# WHAT YOU WILL DO:
From the first line to the last, reproduce the data exactly.

# MATERIAL PROVIDED:
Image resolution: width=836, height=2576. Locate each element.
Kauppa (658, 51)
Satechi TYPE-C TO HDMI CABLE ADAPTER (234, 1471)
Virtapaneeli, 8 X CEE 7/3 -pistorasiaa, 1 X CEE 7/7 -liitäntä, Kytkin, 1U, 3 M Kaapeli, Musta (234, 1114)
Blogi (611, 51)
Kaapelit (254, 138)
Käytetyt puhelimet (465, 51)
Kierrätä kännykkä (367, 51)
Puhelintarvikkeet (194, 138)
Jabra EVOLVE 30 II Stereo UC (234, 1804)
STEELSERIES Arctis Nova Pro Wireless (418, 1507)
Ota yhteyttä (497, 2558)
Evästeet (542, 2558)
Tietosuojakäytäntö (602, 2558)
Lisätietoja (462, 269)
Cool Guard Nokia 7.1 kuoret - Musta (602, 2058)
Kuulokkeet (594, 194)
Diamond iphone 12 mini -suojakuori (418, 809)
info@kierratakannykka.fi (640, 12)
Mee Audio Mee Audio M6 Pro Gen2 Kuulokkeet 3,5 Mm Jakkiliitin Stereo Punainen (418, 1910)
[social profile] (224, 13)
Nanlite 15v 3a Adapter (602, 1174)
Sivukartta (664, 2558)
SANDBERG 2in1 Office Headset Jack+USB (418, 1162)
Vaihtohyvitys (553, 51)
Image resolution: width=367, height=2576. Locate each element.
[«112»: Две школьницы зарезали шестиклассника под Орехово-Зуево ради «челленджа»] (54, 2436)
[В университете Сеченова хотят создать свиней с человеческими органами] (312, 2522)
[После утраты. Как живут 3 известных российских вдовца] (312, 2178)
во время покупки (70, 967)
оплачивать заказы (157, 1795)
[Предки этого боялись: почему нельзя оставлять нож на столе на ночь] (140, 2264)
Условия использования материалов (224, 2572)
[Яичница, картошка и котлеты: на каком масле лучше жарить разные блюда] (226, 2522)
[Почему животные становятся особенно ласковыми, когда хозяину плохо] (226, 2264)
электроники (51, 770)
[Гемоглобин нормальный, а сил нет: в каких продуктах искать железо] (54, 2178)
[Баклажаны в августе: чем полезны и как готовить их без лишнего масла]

# WRITTEN RESPONSE:
Image resolution: width=836, height=2576. Locate each element.
Kauppa (658, 51)
Satechi TYPE-C TO HDMI CABLE ADAPTER (234, 1471)
Virtapaneeli, 8 X CEE 7/3 -pistorasiaa, 1 X CEE 7/7 -liitäntä, Kytkin, 1U, 3 M Kaapeli, Musta (234, 1114)
Blogi (611, 51)
Kaapelit (254, 138)
Käytetyt puhelimet (465, 51)
Kierrätä kännykkä (367, 51)
Puhelintarvikkeet (194, 138)
Jabra EVOLVE 30 II Stereo UC (234, 1804)
STEELSERIES Arctis Nova Pro Wireless (418, 1507)
Ota yhteyttä (497, 2558)
Evästeet (542, 2558)
Tietosuojakäytäntö (602, 2558)
Lisätietoja (462, 269)
Cool Guard Nokia 7.1 kuoret - Musta (602, 2058)
Kuulokkeet (594, 194)
Diamond iphone 12 mini -suojakuori (418, 809)
info@kierratakannykka.fi (640, 12)
Mee Audio Mee Audio M6 Pro Gen2 Kuulokkeet 3,5 Mm Jakkiliitin Stereo Punainen (418, 1910)
[social profile] (224, 13)
Nanlite 15v 3a Adapter (602, 1174)
Sivukartta (664, 2558)
SANDBERG 2in1 Office Headset Jack+USB (418, 1162)
Vaihtohyvitys (553, 51)
Image resolution: width=367, height=2576. Locate each element.
[«112»: Две школьницы зарезали шестиклассника под Орехово-Зуево ради «челленджа»] (54, 2436)
[В университете Сеченова хотят создать свиней с человеческими органами] (312, 2522)
[После утраты. Как живут 3 известных российских вдовца] (312, 2178)
во время покупки (70, 967)
оплачивать заказы (157, 1795)
[Предки этого боялись: почему нельзя оставлять нож на столе на ночь] (140, 2264)
Условия использования материалов (224, 2572)
[Яичница, картошка и котлеты: на каком масле лучше жарить разные блюда] (226, 2522)
[Почему животные становятся особенно ласковыми, когда хозяину плохо] (226, 2264)
электроники (51, 770)
[Гемоглобин нормальный, а сил нет: в каких продуктах искать железо] (54, 2178)
[Баклажаны в августе: чем полезны и как готовить их без лишнего масла]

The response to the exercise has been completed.